推荐使用在线格式化工具:http://tool.oschina.net/codeformat/json
将获取的json数据格式化
找出我们需要的字段信息,在java中写出实体类,注意属性的类型。
写出实体类
商家类:
public class Shop {
private Integer id; //店铺ID
private String name; //店铺名称
private Float rating; //店铺评分
private Integer recent_order_num; //店铺总售量
private Integer order_lead_time; //最迟送到时间
}
信息类:
public class Info {
private String name; //分类名称
private Food[] foods; //菜品
private long id; //分类ID
}
菜品类:
public class Food {
private Float rating; //菜品等级
private long restaurant_id; //所属餐厅ID
private String description; //描述
private Integer month_sales; //月售量
private Integer rating_count;
private String image_path; //图片路径
private String name; //菜品名称
private Integer satisfy_count; //满意的顾客数
private Integer satisfy_rate; //满意度
private Specfood[] specfoods; //菜品详情
}
菜品详情类:(这个是我要的数据类)

#####

== 任务要求 ==
a) 根据原文回答下列问题:
(i) Shop 类中注释为"店铺评分"的属性叫什么名字?
(ii) Food 类里 restaurant_id 属性的类型是什么?
(iii) 原文推荐的在线格式化工具网址是什么?
b) 续写这篇讲 Java 实体类的原文,从"菜品详情类:(这个是我要的数据类)"这句之后接着写下去。

#####

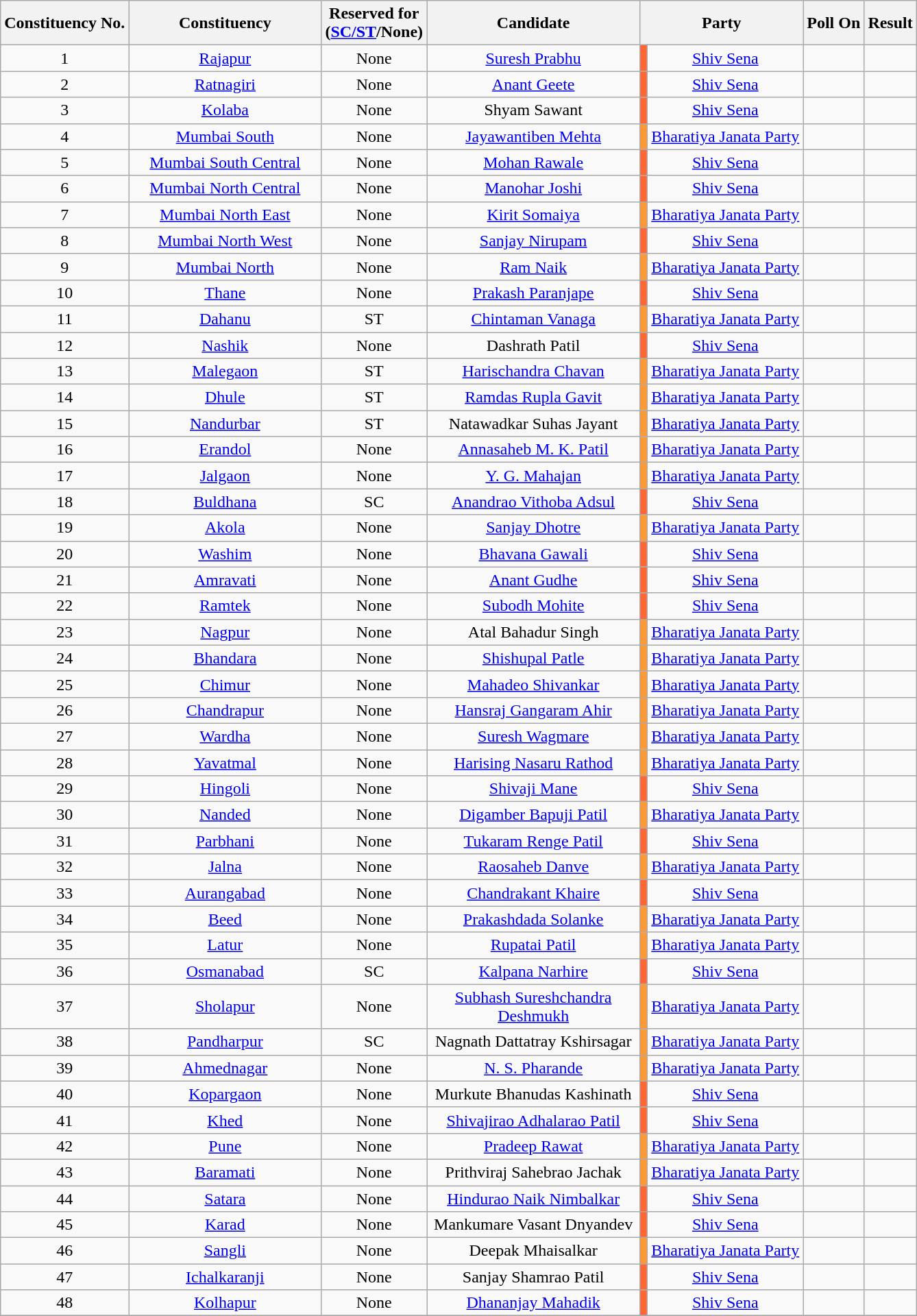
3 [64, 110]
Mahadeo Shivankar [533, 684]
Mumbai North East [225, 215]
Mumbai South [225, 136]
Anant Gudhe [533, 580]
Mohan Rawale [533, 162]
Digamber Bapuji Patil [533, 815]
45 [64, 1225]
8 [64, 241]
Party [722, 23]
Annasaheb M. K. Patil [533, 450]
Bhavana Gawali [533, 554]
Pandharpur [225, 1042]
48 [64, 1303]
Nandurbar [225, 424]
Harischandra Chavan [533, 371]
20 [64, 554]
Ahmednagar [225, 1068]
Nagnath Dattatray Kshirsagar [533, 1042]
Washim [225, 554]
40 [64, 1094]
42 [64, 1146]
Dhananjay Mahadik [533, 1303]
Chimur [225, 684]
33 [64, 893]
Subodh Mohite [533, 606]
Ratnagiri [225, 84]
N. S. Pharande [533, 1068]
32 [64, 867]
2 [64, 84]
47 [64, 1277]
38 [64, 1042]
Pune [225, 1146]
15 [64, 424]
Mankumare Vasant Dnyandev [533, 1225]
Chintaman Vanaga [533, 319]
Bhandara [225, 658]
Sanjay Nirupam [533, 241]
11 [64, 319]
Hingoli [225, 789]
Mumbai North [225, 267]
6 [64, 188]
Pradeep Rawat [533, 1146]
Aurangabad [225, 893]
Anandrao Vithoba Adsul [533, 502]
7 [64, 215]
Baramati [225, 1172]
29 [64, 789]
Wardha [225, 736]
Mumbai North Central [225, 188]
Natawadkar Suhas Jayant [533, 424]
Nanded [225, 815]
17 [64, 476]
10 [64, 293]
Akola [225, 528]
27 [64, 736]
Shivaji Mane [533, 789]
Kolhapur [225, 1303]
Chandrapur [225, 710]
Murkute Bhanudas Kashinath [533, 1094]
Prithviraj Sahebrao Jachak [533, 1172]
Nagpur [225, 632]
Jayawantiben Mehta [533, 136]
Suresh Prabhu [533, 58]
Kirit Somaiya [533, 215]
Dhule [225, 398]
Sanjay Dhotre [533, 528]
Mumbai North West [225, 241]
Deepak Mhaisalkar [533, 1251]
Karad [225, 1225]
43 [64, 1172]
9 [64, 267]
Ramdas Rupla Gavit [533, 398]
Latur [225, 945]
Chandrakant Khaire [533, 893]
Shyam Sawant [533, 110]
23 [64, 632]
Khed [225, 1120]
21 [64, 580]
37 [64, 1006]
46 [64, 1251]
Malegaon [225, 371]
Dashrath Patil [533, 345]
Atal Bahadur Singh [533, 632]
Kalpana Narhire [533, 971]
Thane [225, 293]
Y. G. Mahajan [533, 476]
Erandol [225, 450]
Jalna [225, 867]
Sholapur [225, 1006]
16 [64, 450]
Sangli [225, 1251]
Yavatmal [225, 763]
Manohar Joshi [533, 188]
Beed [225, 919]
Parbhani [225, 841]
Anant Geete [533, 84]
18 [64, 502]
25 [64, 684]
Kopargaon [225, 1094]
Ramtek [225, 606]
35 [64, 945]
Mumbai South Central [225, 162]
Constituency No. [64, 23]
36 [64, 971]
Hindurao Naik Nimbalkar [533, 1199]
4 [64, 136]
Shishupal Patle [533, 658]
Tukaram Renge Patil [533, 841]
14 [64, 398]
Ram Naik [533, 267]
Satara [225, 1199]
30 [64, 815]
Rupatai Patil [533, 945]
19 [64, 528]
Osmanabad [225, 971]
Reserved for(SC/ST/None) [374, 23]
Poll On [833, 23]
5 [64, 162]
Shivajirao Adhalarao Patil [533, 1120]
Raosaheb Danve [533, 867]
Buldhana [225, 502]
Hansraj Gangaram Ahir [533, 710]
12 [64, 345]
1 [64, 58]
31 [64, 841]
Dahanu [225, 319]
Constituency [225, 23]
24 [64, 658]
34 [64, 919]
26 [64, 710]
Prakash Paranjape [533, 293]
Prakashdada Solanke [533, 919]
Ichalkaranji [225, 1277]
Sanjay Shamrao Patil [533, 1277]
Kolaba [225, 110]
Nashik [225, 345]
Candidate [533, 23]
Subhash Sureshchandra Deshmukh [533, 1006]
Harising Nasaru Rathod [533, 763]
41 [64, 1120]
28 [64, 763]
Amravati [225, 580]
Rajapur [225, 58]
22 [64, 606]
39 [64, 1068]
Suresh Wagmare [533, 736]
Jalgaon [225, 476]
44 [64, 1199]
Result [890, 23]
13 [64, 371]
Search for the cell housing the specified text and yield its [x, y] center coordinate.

#####

== 各题答案 ==
a)
(i) rating
(ii) long
(iii) http://tool.oschina.net/codeformat/json

b)
public class Specfood {
private String name; //菜品名
private Integer restaurant_id; //所属餐厅ID
private Integer food_id; //菜品ID
private Float recent_rating; //最近评价
private Float price; //价格
private Float recent_popularity; //最近销售量
}
上面的类省去了set get 方法、构造方法以及toString( )。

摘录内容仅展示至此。